Morning Dressing Struggels

How do I end the daily battle over dressing in the morning?

I have a 2.5 year old boy. Every day, we struggle on getting off his night time
diaper (he is almost day trained) and his PJs. I have tried setting a timer,
letting him pick the alarm sound, letting him pick his clothes, using a sticker chart and
explaining.  Four out of five times he will not comply and then it is a struggle with
screaming, crying  and kicking while I get him out of his PJs and diaper and into
his day clothes.  He is very verbal and will tell me ''I want to fuss/struggle.''

I will sometimes get angry and need to leave the room because it's so hard. I really
don't want to let him wear a dirty diaper and PJs to his school or daycare-and I
want us to have a pleasant morning because I won't see him for the rest of the
day. On the weekends, it's a little less of a struggle because the time element is
not as pressing. I don't want this to be a daily issue and I worry about damaging
his self-esteem and independence somehow with this daily struggle. Any advice
you can share would be appreciated!

Sad and Frazzled Mom (Berkeley Parents Network (www.parents.berkeley.edu)

First of all, there are no momswho have not had days when they felt “sad,” “frazzled,” or both.  It’s very hard to sustain your parenting confidence when you are doing all the right things and they don’t work!  Sometimes you just need to hit the reset button to get onto a more successful track, even if what you’ve been doing makes perfect sense.  Remember that a general, if mistaken, human tendency is: when something you do doesn’t work, do more of it.

So, let’s take a different approach to your “Battles by the Bay.”  Your son sounds very developed verbally and socially and VERY sure of his own mind. I suggest you go WITH his strengths instead of butting heads against them. How? Let him arrive at the conclusion that he doesn't want to go to daycare in his PJ and dirty diaper on his own. Follow these steps:

1.  Coordinate with his daycare provider that for a few days he will arrive in PJ and dirty diaper.
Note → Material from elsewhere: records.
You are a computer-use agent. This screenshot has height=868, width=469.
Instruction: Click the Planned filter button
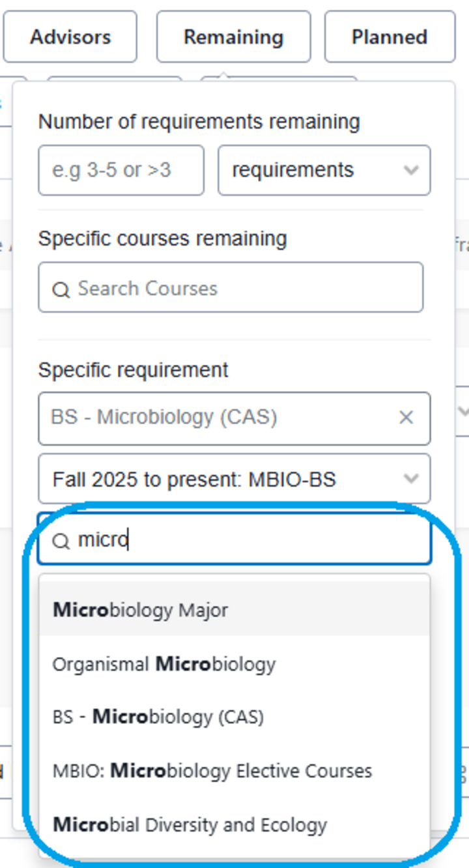pos(389,37)
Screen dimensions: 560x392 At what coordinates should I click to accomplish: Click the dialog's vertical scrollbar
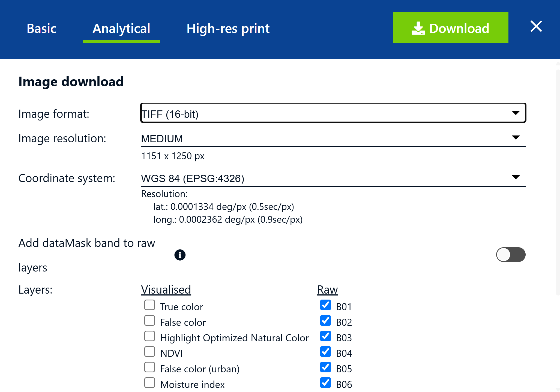point(558,182)
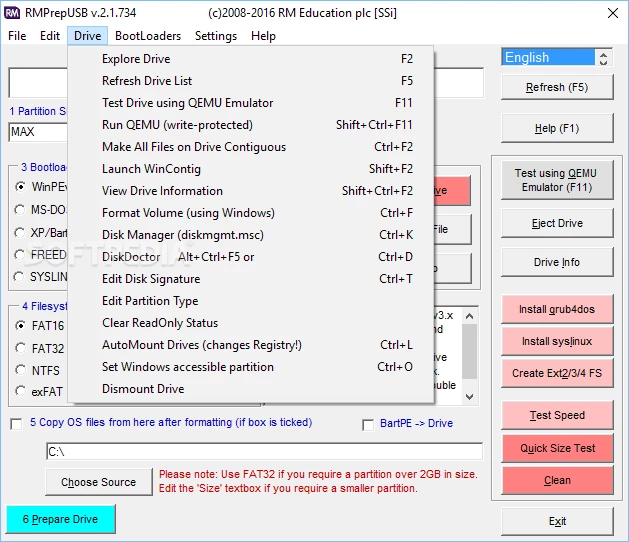The width and height of the screenshot is (629, 542).
Task: Enable the BartPE -> Drive checkbox
Action: click(368, 424)
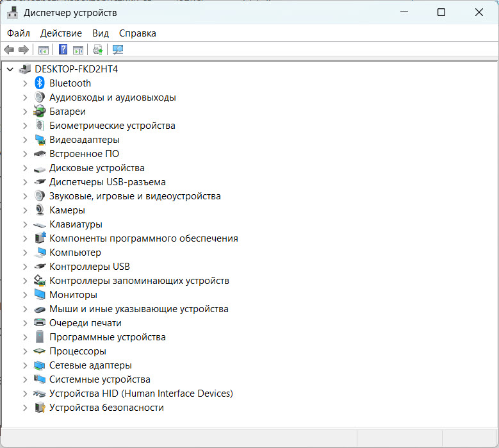Open the Справка menu

(137, 33)
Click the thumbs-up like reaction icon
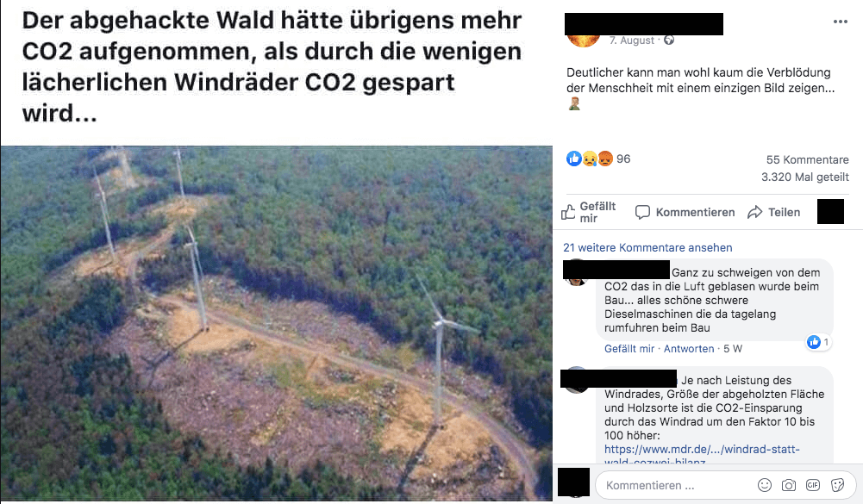Image resolution: width=863 pixels, height=504 pixels. coord(574,159)
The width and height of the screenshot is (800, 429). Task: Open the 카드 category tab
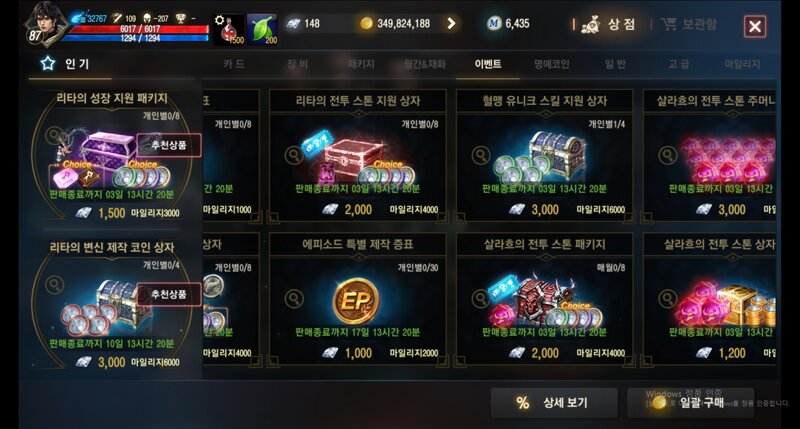click(234, 64)
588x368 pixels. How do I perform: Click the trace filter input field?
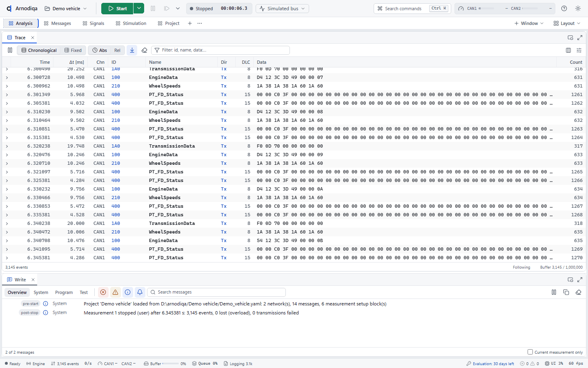coord(221,50)
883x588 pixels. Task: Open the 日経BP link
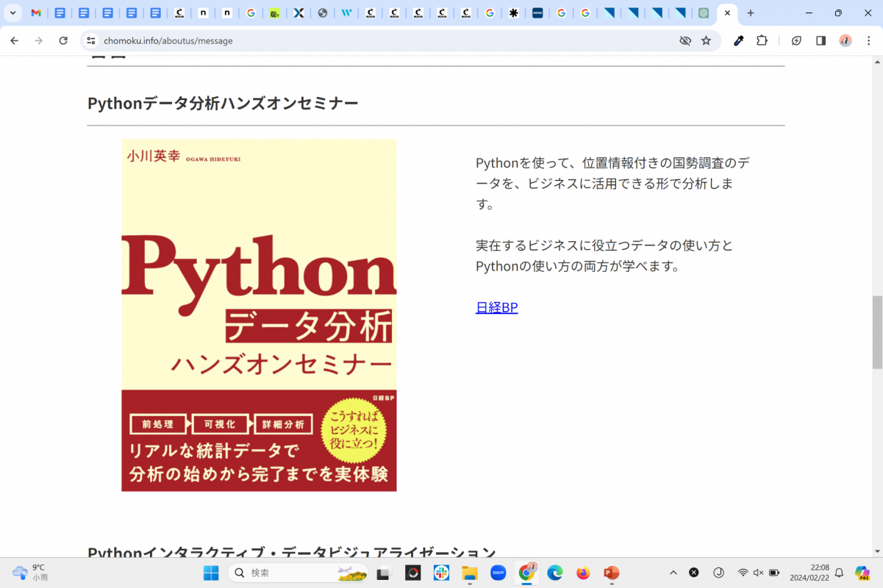(496, 307)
2. Continue your morning routine, giving him 5 minutes to change (with as little help from you as possible).  Better than a timer (time ticking downis still rather abstract for him) is a CD: tell him he can change during two specific songs. Once they end, it's  time to go to daycare. He goes"as is."  

3.  At daycare, tell the teacher,loudly enough so he can hear it,"I am sorry Sam came in his PJ and diaper today.He didn't change in time at home."  

4. Coordinate with the teacher (in advance) that she say something mildly (mildly!) disapproving, e.g. "Well, that's too bad.  I’ll help you change when you’re ready to do it quickly.” (This kind of mild disapproval would not be not harmful for a 2.5 year old (for whom wearing diapers is perfectly normal) but would be, and should be avoided, for older kids).  Use the change of clothes you have at daycare for messes/accidents.

With no drama at home (thus, no gain in asserting himself), and the implied pressure of expectations at school, your sonshould come around within a few days.

In addition, your son may be reacting to  pressure he feelsto stay dry all day.  Dial it down, including too much praise and encouragement.  Finally, increase the appeal of the outfits you have for each school day.  Let him choose some shirts with trains, animals, etc., and set them out only for weekday mornings.

On another note: Many kids (usually younger) go through a phase the other way round: they strip naked whenever they can.  At home, you should say as little as possible.  With no drama, it will pass once your child gets cold (keep the thermostat low) or scrapes his bottom.  For outings, dress him in overalls put on backwards (front to back) fastening the shoulders straps snuggly.

Mark Twain said: “Naked people have little or no influence on society,” but try telling that to a toddler!